■ **WHAT YOU WILL DO**
Your reply must contain the full listing below, reproduced exactly, but no pictures.

++++++++++++++++++++

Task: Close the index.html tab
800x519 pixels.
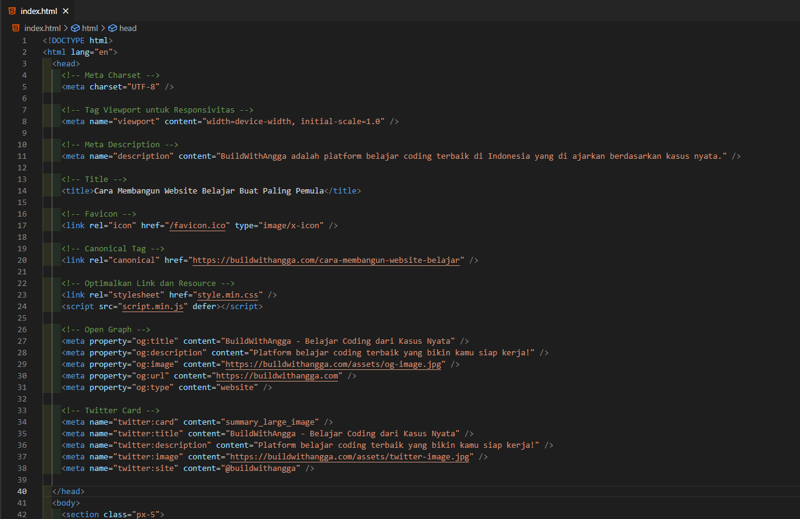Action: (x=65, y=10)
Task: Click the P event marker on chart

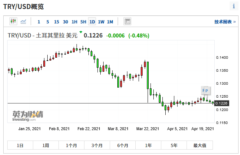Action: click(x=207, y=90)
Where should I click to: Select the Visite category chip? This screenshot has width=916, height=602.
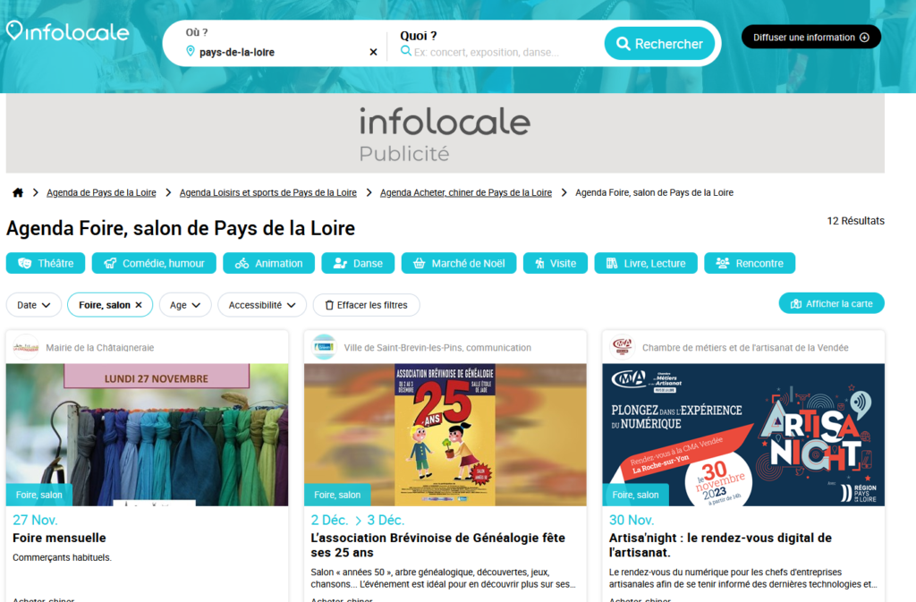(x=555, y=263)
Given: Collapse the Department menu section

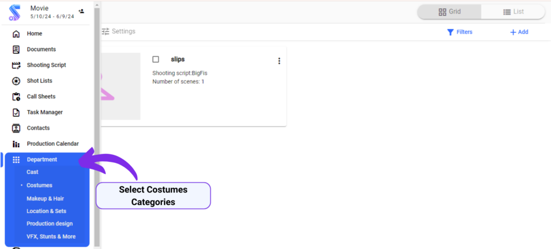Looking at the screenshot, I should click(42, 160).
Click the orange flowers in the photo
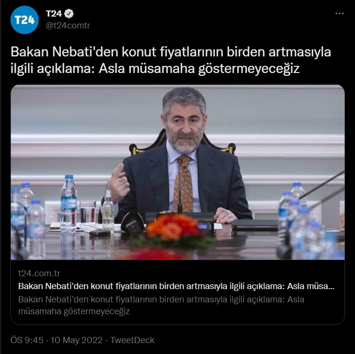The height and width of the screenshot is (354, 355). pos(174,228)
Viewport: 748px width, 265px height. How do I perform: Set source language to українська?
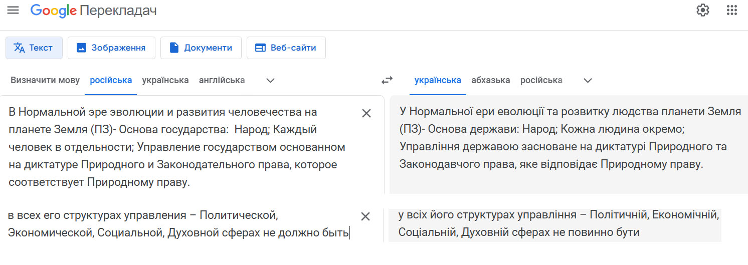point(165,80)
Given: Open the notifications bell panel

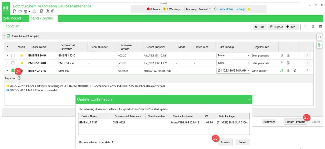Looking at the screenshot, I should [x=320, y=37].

++++++++++++++++++++

■ **REPLY**
Task: Close the index.html tab
800x519 pixels.
Action: (x=65, y=10)
Task: Click the P event marker on chart

Action: click(x=207, y=90)
Where should I click to: Select the Visite category chip? This screenshot has width=916, height=602.
(x=555, y=263)
Given: Collapse the Department menu section

Looking at the screenshot, I should click(42, 160).
Click the orange flowers in the photo
The height and width of the screenshot is (354, 355). pos(174,228)
Viewport: 748px width, 265px height. How do I perform: Set source language to українська?
point(165,80)
Given: Open the notifications bell panel

Looking at the screenshot, I should [x=320, y=37].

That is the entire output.